Love them or hate them, toy guns are just that: replicas of the real thing, only used as toys by children when playing cops and robbers or similar games. It is absurd to think they could be used in the protection of state assets.
But in the North West, guards belonging to a security firm contracted by the Matlosana Local Municipality are expected to carry out their duties armed with these useless items, which means they are in great danger when criminals arrive with real metal killer machines. Our zero for this week, therefore, is Matlosana for its very costly oversight in the delivery of security services paid for by taxpayers.
Tshireletso Professional Services is contracted to Matlosana, according to a recent report by the Sowetan, and is guilty of arming its guards with paintball guns instead of the real thing. As a result, several robberies have occurred under Tshireletso’s watch, proving that they are no match for criminals who come in with real guns blazing.
According to the newspaper, as much as R820 000 worth of property was stolen and destroyed at the municipality’s various water treatment plants while Tshireletso was in charge of security. This was revealed in an audit report of the municipality that covered the year between July 2014 and the end of May 2015. Tshireletso has been in the employ of the municipality for just under two years.
“The audit report found Tshireletso in breach of contract and recommended termination of the contract for ‘under/non-performance’. However, the security company is still providing service,” read the Sowetan report.
“One of Tshireletso’s guards in Stilfontein told the newspaper that criminals sometimes come carrying real guns and the he has to climb up the tree to hide from them.”
Tshireletso has been paid R25-million for its services over the past 22 months, the report reveals.
Matlosana has been under great financial pressure for some time, failing in many of its municipal obligations in the process. The municipality was officially placed under administration by the provincial department of local government and human settlements. A similar intervention was imposed a year earlier, but limited only to its financial affairs.
When the first move did not yield results, MEC Collen Maine said: “We have not seen any change because the administrator was not in charge of the entire municipal administration. The municipality still owes Eskom over R200-million and Midvaal Water over R50-million.”
“There is still lack of good governance; there are infightings and divisions, something which is affecting [the] provision of services to communities. We are now invoking a fully blown Section 139 (1) (b) for the administrator to be in full control of the municipality.”
The administration period was to run for six months, from January 2015. The same intervention had been undertaken in November 2013 by then minister of corporative governance and traditional affairs, Lechesa Tsenoli.
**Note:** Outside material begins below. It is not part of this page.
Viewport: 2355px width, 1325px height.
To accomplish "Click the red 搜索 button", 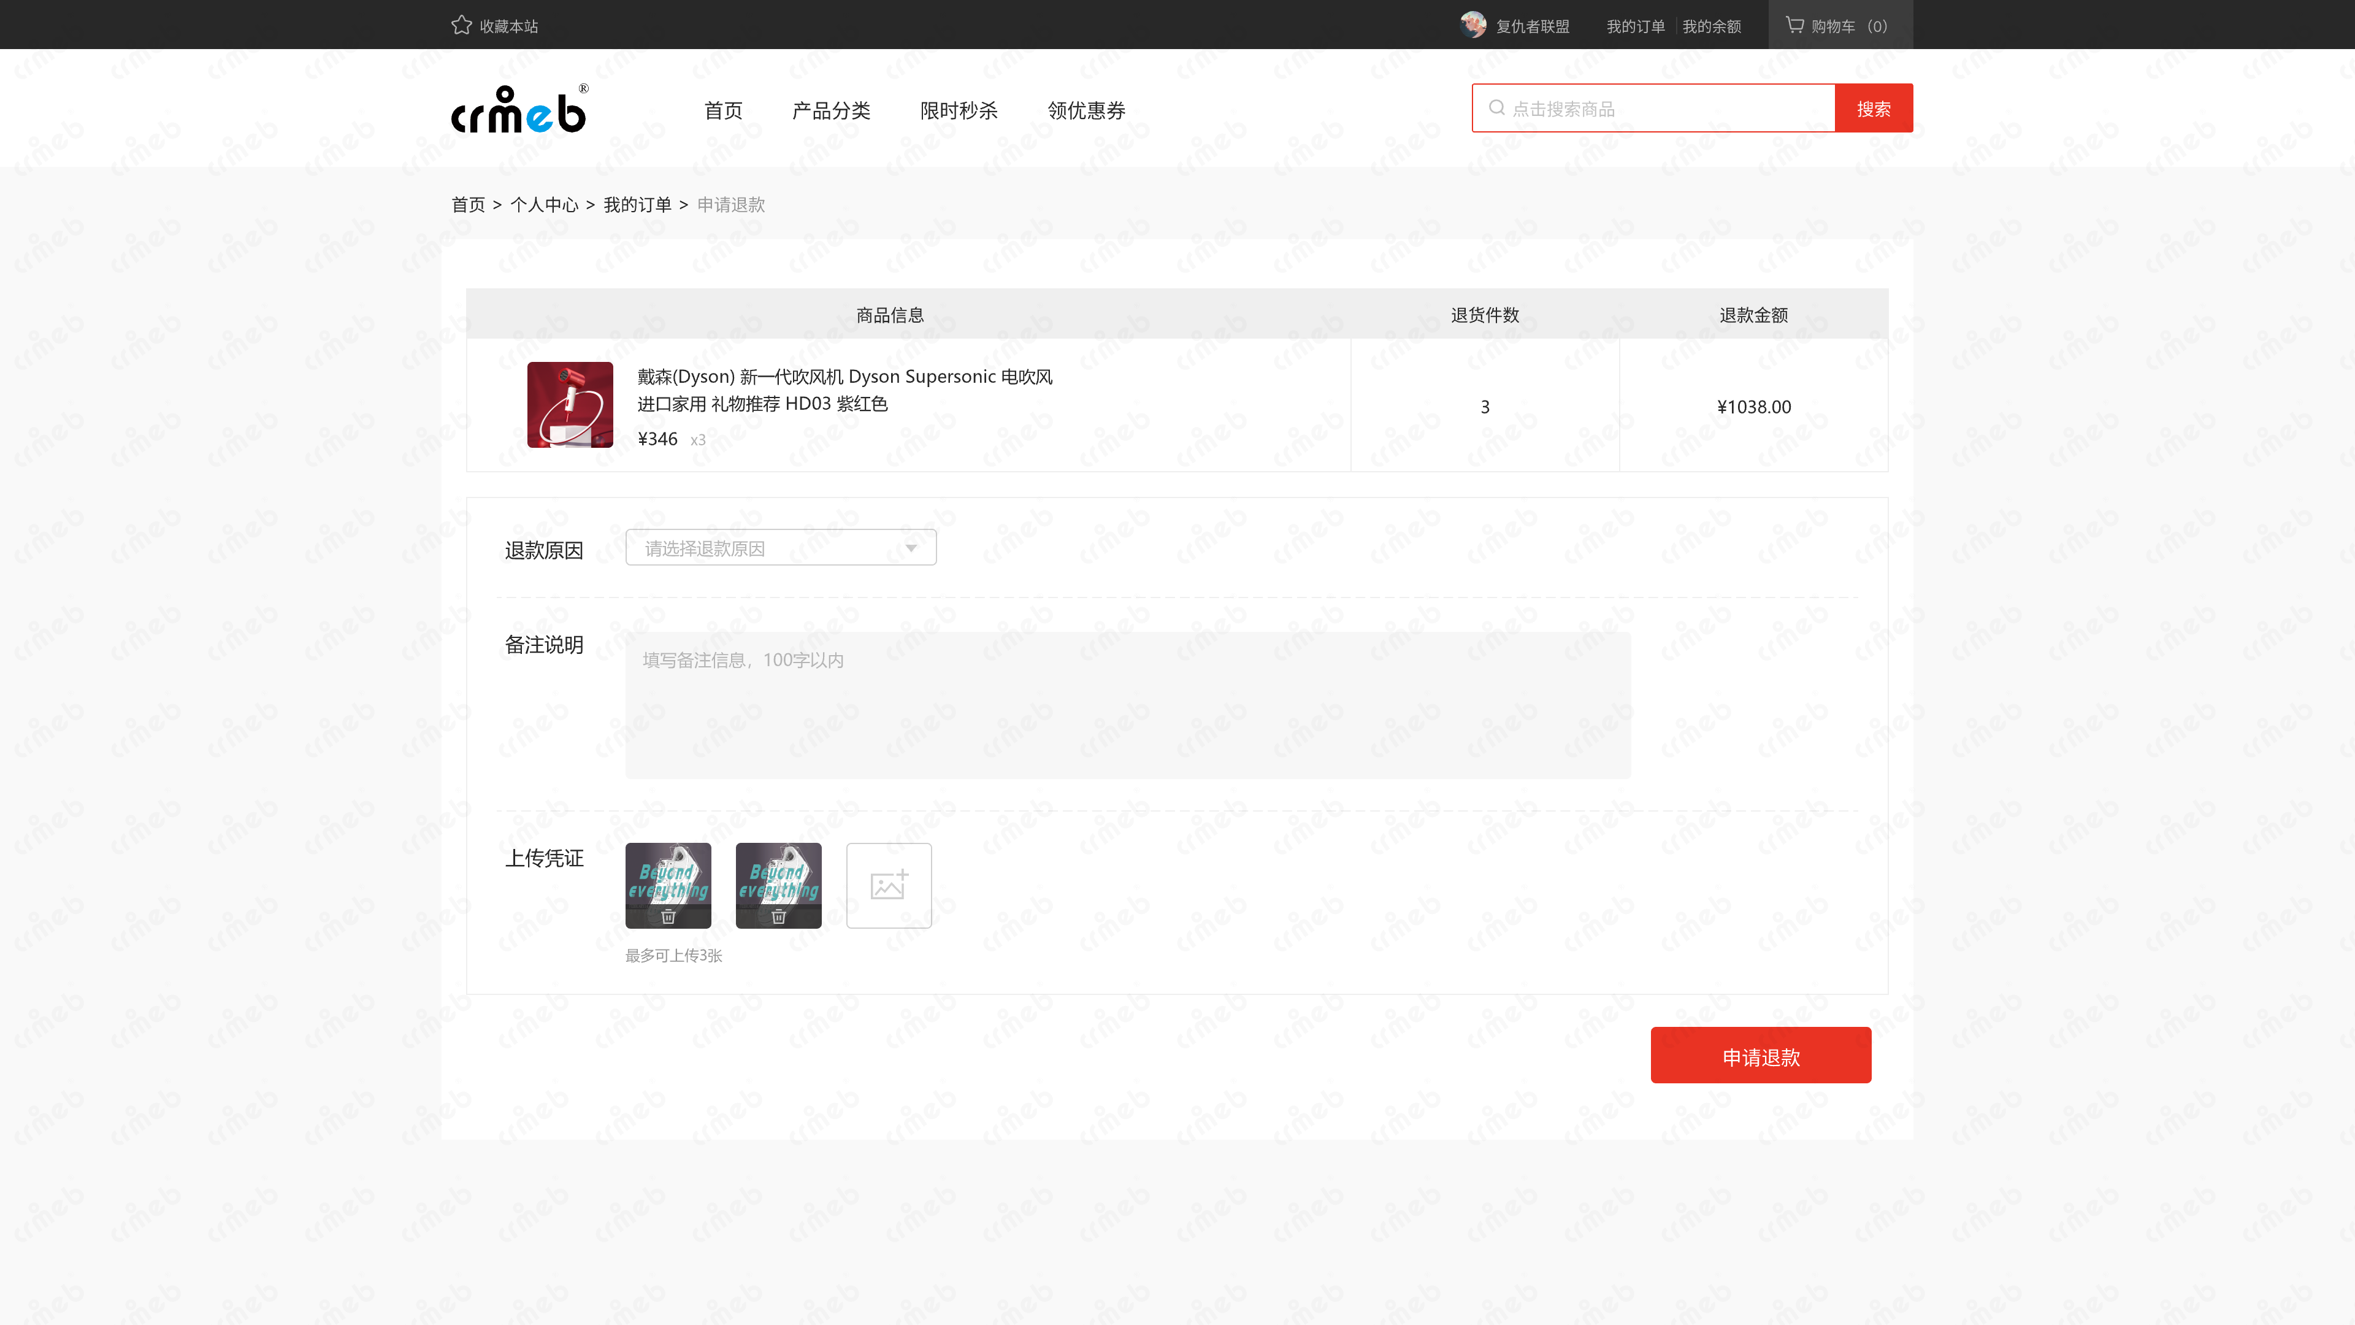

This period was extended in July 2014 by the North West executive committee.
At the time, Maine said the exco approved additional funding for a forensic investigation into alleged maladministration, corruption and contravention of supply chain processes in the Matlosana Local Municipality.
In a report by the New Age newspaper in July this year, Matlosana’s administrator Seth Ramagaga revealed that, as part of the municipality’s turnaround strategy, several projects were planned to improve revenue enhancement and indigent management, among other things.
The municipality also managed to secure a payment arrangement with Eskom to settle its debt, by making monthly contributions to its accounts.